A logic flaw sitting quietly in the Linux kernel since at least 2020 — possibly longer — just got a working exploit, a public proof-of-concept, and a same-day patch from Linus Torvalds.
The vulnerability, dubbed ssh-keysign-pwn, was disclosed by Qualys on May 14, 2026, and patched by Linus Torvald the same day. The damage it could have done — and in unpatched environments still can — is significant: any unprivileged local user can silently read a server's SSH host private keys or the entire /etc/shadow file containing hashed user passwords.

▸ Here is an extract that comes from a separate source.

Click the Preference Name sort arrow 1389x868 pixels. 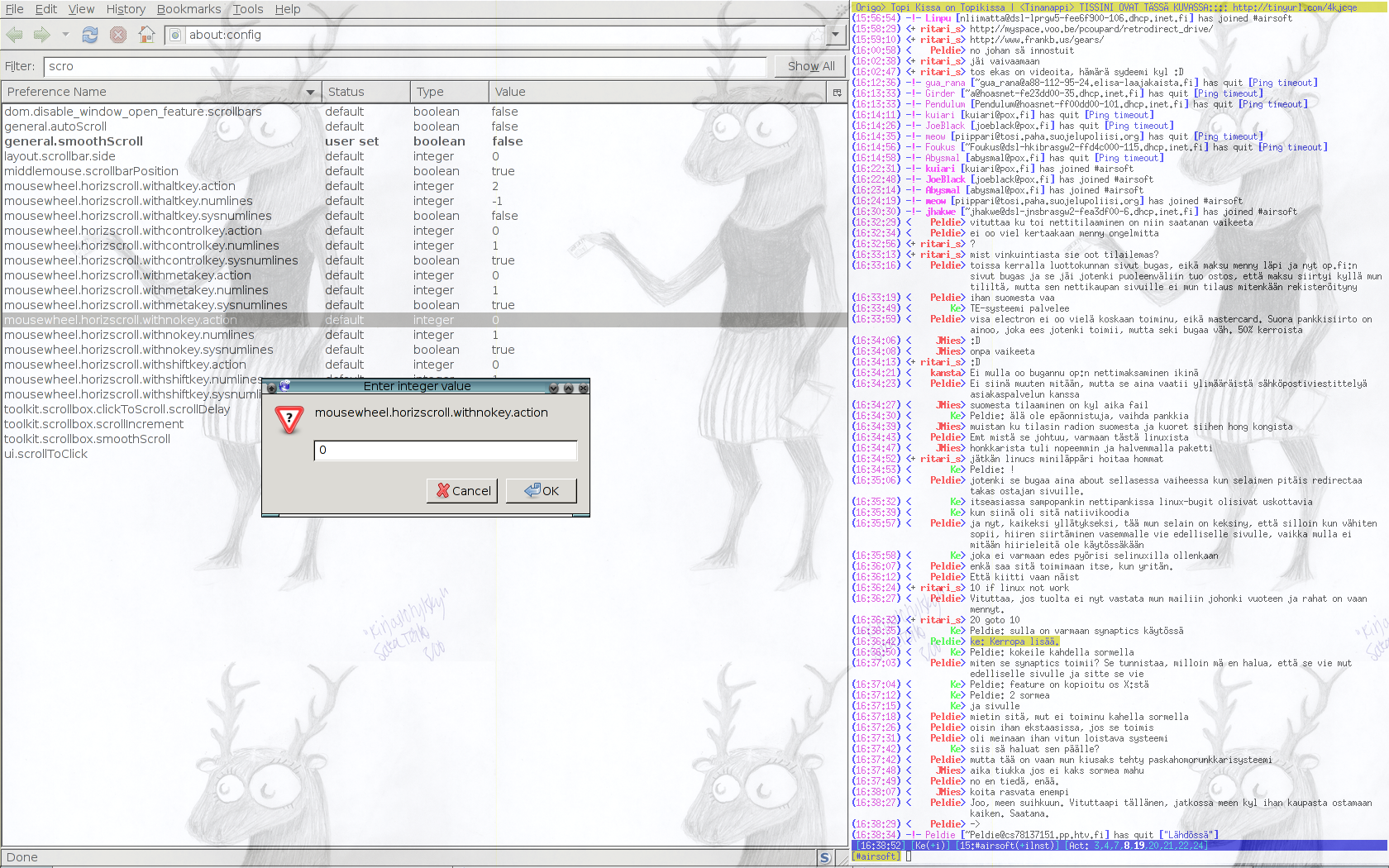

The bug lives in __ptrace_may_access(), the kernel's gatekeeper for deciding whether one process can inspect another. The function skips its "dumpable" check when task->mm == NULL — a state that occurs briefly during process exit, after memory is released (exit_mm()) but before file descriptors are closed (exit_files()). That tiny window is everything.
An attacker uses pidfd_getfd(2) — a legitimate Linux syscall introduced in kernel 5.6 — to steal open file descriptors from a dying privileged process during that gap, when the caller's UID matches the target's. No root required. No special permissions needed.

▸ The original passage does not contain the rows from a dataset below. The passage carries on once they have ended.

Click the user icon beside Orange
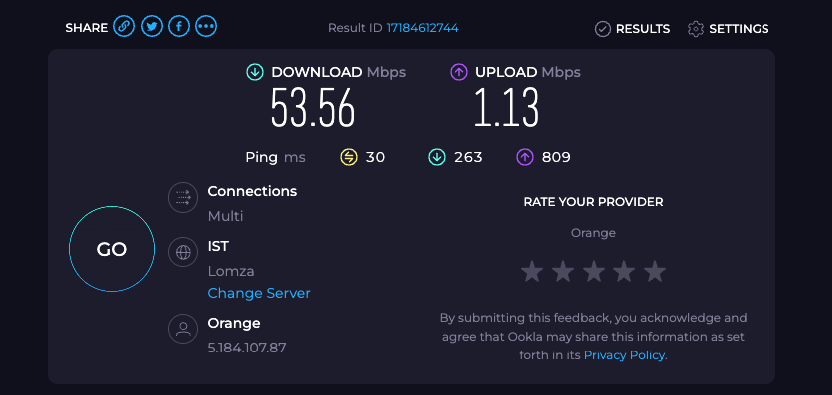 click(183, 329)
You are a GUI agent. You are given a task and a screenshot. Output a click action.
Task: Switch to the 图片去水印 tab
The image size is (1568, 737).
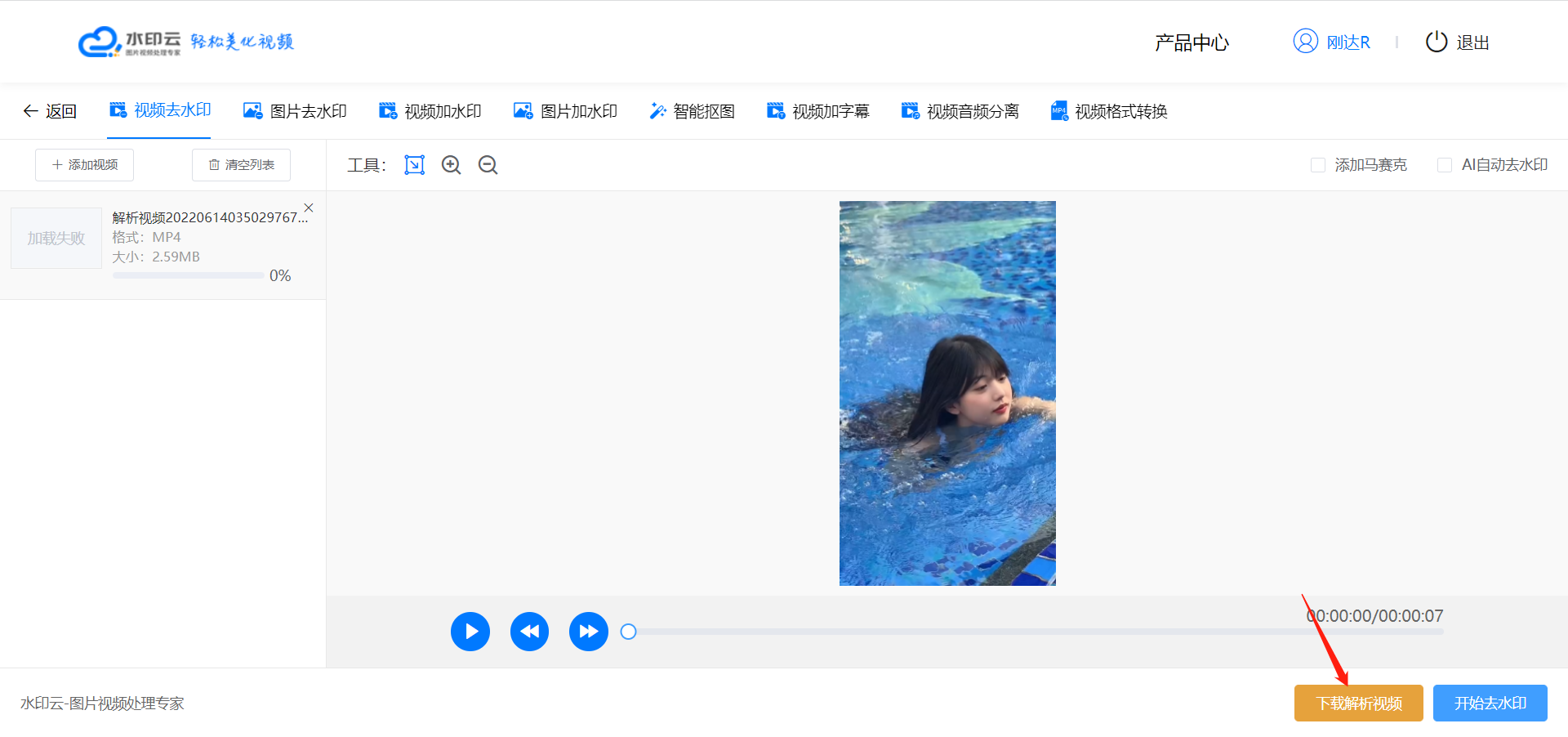pos(296,111)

Two ready-to-run exploits ship with the public PoC: sshkeysign_pwn targets the ssh-keysign utility, which opens sensitive host key files before dropping root privileges. By racing the process exit, an unprivileged user can lift those file descriptors. chage_pwn attacks the chage utility to pull /etc/shadow, enabling offline cracking of password hashes. The exploit reliably hits within 100–2,000 process spawns.
Six Years of Missed Warnings
Google security researcher Jann Horn had already proposed a patch for the underlying FD-theft behavior back in October 2020 — but it never made it through. The ssh-keysign fd-leaving pattern itself dates to 2002. chage's vulnerable spw_open + setreuid shape is similarly ancient. The flaw was there. The patch proposal existed. Nobody pushed it across the finish line for five years.
Who Is Affected
All stable Linux kernels as of May 14, 2026, are affected — everything before commit 31e62c2ebbfd. Confirmed vulnerable distributions include Arch Linux, Debian, Ubuntu, CentOS, and Raspberry Pi OS. If you run any mainstream Linux server or desktop and haven't applied yesterday's kernel update, your SSH host keys and shadow file are readable by any local user on the box.
The fix is in the mainline kernel as of May 14. Until you patch, a temporary workaround is removing execute permissions from ssh-keysign and chage — though this doesn't fix the underlying issue and may break legitimate functionality.
- Update your kernel immediately and reboot — this is the only real fix
- Rotate all SSH host keys on any system that may have been exposed
- Force a password reset for privileged accounts if
/etc/shadowwas accessible - Run
uname -rto confirm your running kernel includes commit 31e62c2ebbfd
The patch adjusts the kernel's ptrace behavior to properly handle the mm == NULL case. Linus described the new logic as "slightly saner" — an understated note for a bug that spent six years one race condition away from becoming a full server compromise.